Mit dieser Anpassung stellen wir sicher, dass an jedem Tag beide Fähigkeiten, X und Y, abgedeckt sind, und minimieren gleichzeitig die Änderungen im Wochenplan.

Man kann an diesem Beispiel sehen, wie gut die KI die (übrigens auf deutsch geschriebene) Aufgabe verstanden hat. Sie gibt gleich im ersten Absatz eine Zusammenfassung des zu lösenden Problems. Anders als bei einer klassischen Software sind der KI auch die Zusammenhänge bekannt: Wochentage, Wochenarbeitszeit, Personen, übermäßige Arbeitszeiten.
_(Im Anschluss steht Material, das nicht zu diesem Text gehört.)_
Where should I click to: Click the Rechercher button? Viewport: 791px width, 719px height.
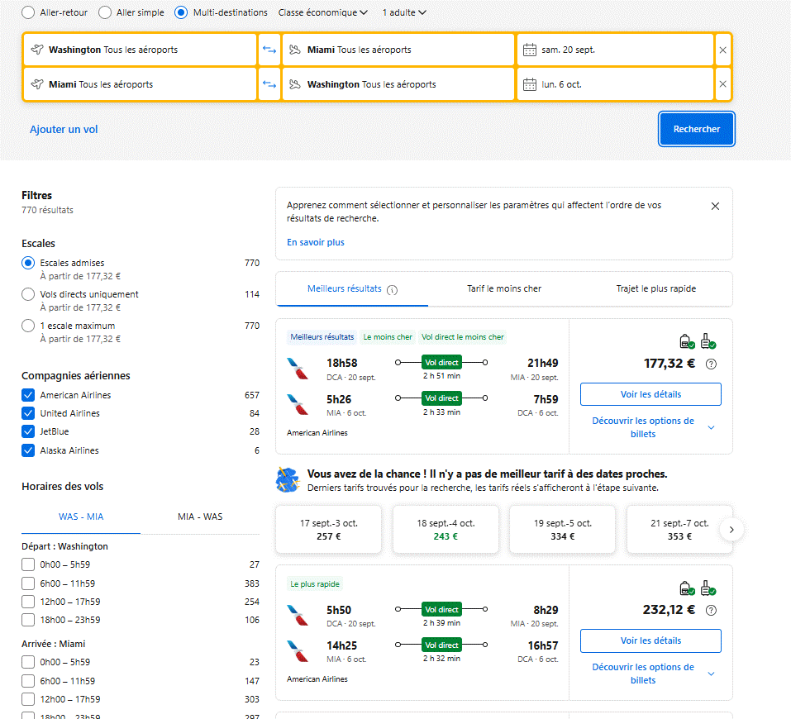[x=696, y=129]
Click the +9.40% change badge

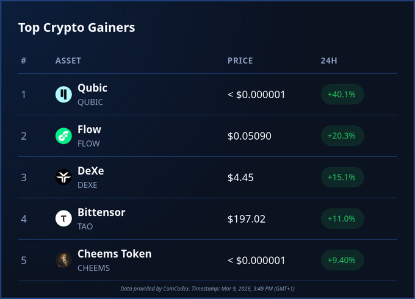pyautogui.click(x=342, y=260)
Eine Software mit solchen Kenntnissen zu füttern ist nicht gerade trivial. Bei der KI scheinen sie einfach vorhanden zu sein.

Anschließend beschreibt die KI ihre Lösungsschritte und worauf es dabei ankam. Sie wägt verschiedene Lösungsmöglichkeiten ab und zeigt Spielräume. Anschließend entscheidet sie sich für eine Lösung und gibt sie aus.



Was bedeutet das?

Erstens, es ist eine riesige Revolution. Zweitens, es wirft die Frage auf, welche Software überhaupt noch geschrieben werden muss. Ein Software-Entwickler würde wohl nicht mehr monatelang (mindestens!) an einer Lösung tüfteln, sondern würde die KI einfach zum Kern seiner Software machen und sich nur noch um das »Drumherum« kümmern. Beispielsweise ein Knopf, mit dem eine Person krankgemeldet werden kann, und dann spuckt die Software einen neuen Dienstplan aus, ohne dass man einer KI das Problem erst noch erklären müsste.
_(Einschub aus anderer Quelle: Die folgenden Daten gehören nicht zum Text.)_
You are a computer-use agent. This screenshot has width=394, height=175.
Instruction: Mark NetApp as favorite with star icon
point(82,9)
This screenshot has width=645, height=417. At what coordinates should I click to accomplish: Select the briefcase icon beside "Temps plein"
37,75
Das wiederum bedeutet: Wir stehen vor einem immensen Umbruch sowohl bei den Fähigkeiten von Software, als auch beim Tempo, mit der sie entwickelt wird.

Drittens, diese Revolution ist zur Abwechslung mal tatsächlich nützlich. Seit der mobilen Revolution mit dem Smartphone und schnellen Mobilfunknetzen ist nicht mehr viel passiert, abgesehen von schwachsinnigem Schwachsinn wie Facebook, Twitter, Instagram und TikTok. Und abgesehen von Werbetracking. Und abgesehen von Cookie-Warnungen. Und abgesehen von Newslettern, Spam und noch mehr Spam. Silicon Vally wirkte in den letzten zwanzig Jahren, als würde es geleitet von Fix & Foxi.
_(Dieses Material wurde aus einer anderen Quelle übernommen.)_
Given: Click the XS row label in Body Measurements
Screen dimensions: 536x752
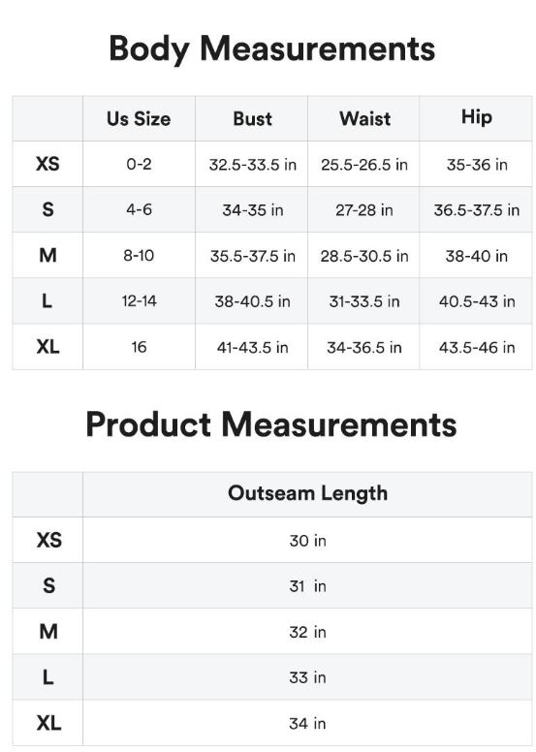Looking at the screenshot, I should [x=47, y=164].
Viertens, es macht die Nutzung von IT-Intelligenz viel leichter erreichbar, sodass mehr Menschen davon profitieren können — wie das Beispiel mit der Arztpraxis gezeigt hat.

Das war die Idee des ersten Macintosh. Man muss nicht immer jedes technische Detail wissen und beherrschen, sondern man hat vielleicht eine gute Idee und möchte sich darauf konzentrieren. Die Software soll das ermöglichen. Sozusagen der Computer als das »Fahrrad für den menschlichen Geist«, so sah es der junge Steve Jobs.